• [THE TASK]
Pictures are to be left out, and only the lines below starting at the one with "You are a computer-use agent. 860x467 pixels." and ending at the one with "Save using the purple floppy disk icon" are to be reproduced, each exactly, both ends included.

• [EXTRACTED RECORDS]
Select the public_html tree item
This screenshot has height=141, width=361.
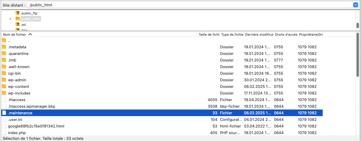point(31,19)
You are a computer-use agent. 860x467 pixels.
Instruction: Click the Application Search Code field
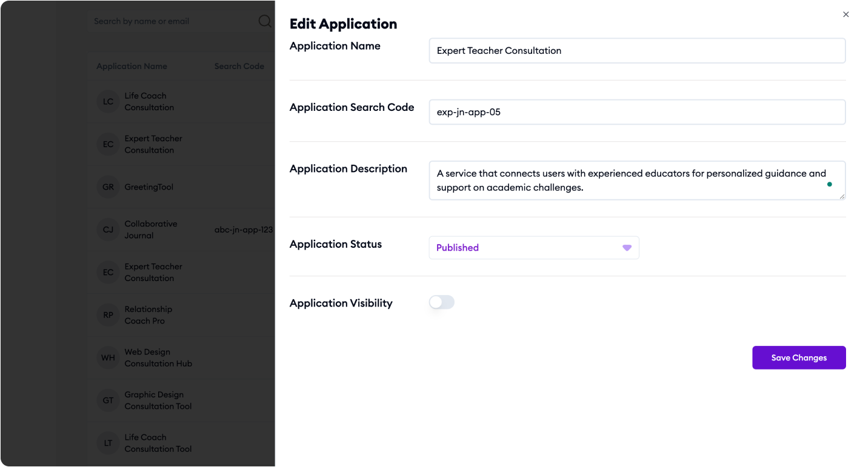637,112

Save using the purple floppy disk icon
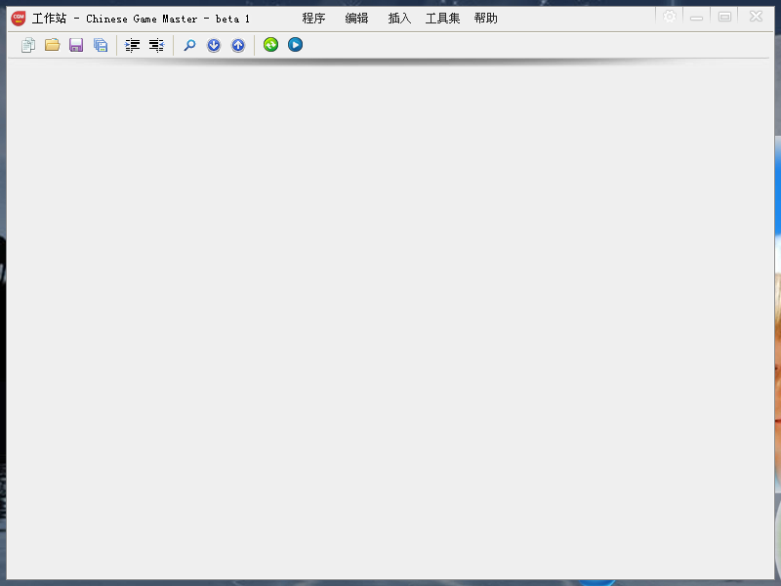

---

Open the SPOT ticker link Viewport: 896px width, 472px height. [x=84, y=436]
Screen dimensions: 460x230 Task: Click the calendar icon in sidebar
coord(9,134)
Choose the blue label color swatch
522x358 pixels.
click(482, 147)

* * *

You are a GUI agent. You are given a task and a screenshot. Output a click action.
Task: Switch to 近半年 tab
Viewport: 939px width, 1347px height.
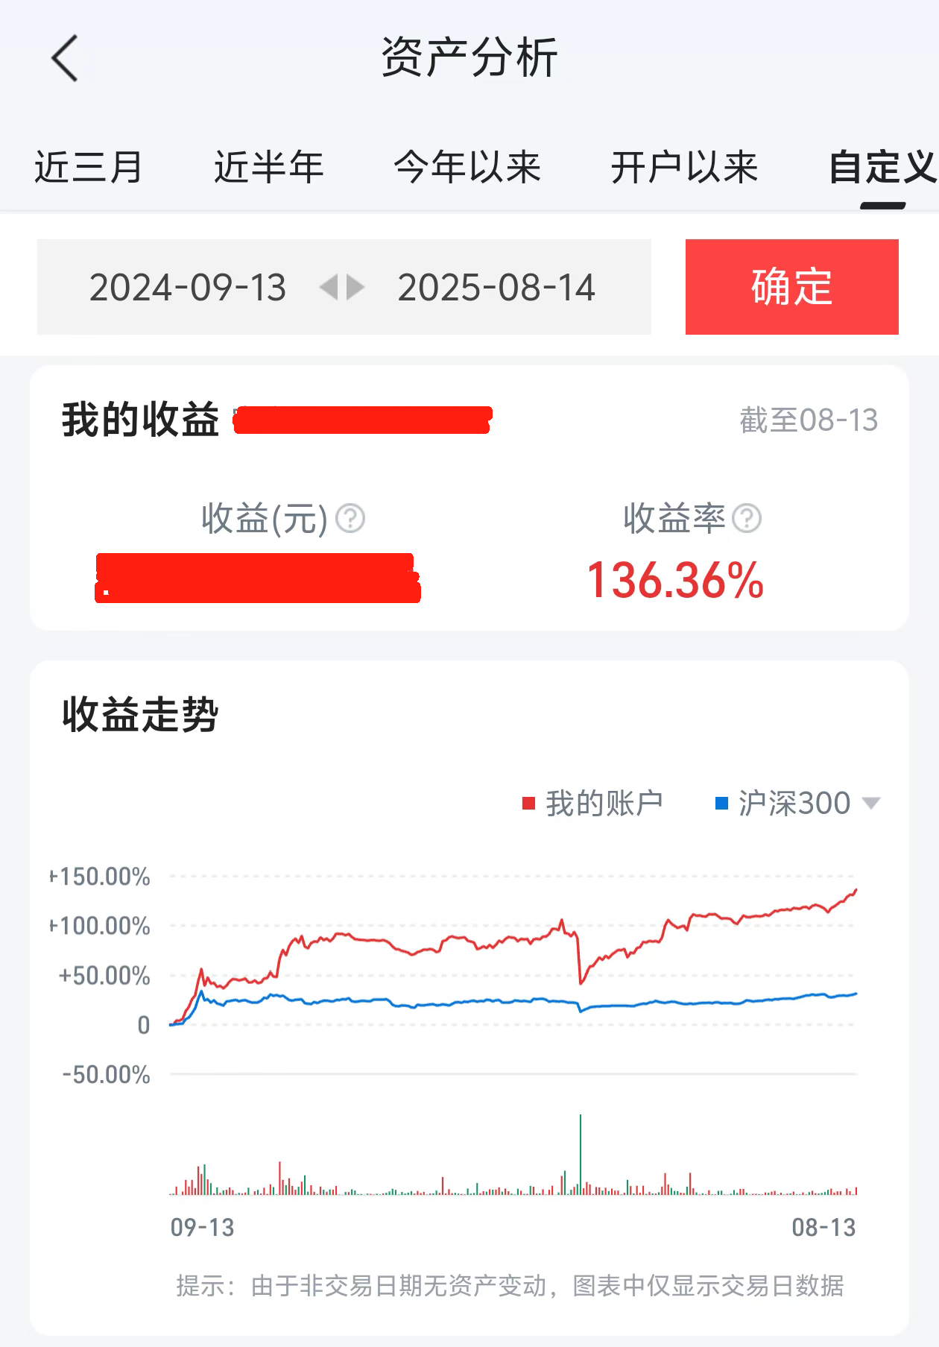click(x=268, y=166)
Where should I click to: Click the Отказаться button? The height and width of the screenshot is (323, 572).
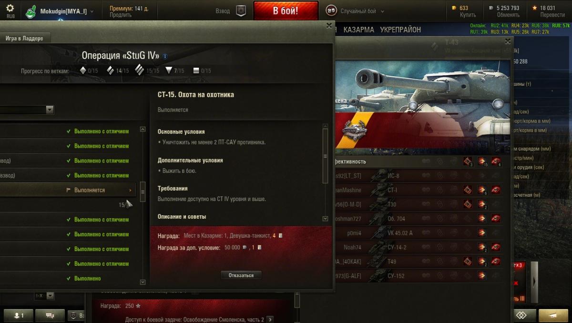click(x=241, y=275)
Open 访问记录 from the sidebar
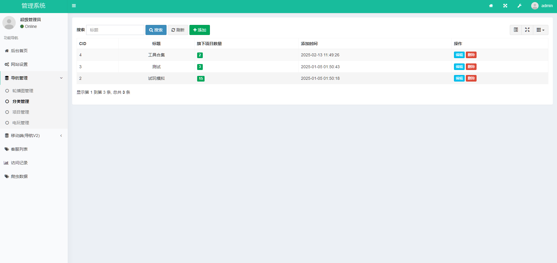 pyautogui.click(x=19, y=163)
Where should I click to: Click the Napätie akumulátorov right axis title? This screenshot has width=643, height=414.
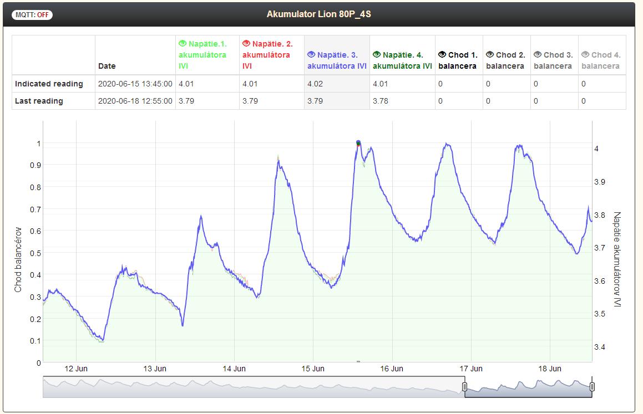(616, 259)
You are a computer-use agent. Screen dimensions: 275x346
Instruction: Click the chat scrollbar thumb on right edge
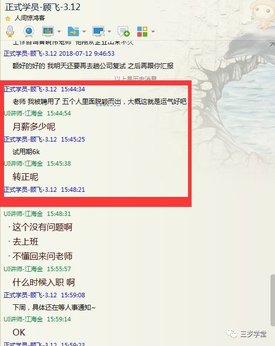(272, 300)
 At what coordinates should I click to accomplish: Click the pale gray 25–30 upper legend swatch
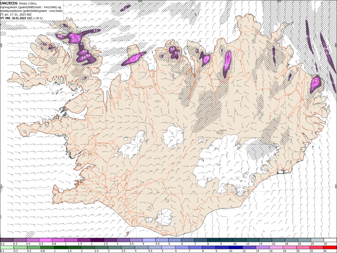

• [RESULT FOR THIS TASK]
You are a computer-use agent. 860x467 pixels.
Instruction: Click the Application Search Code field
637,112

Save using the purple floppy disk icon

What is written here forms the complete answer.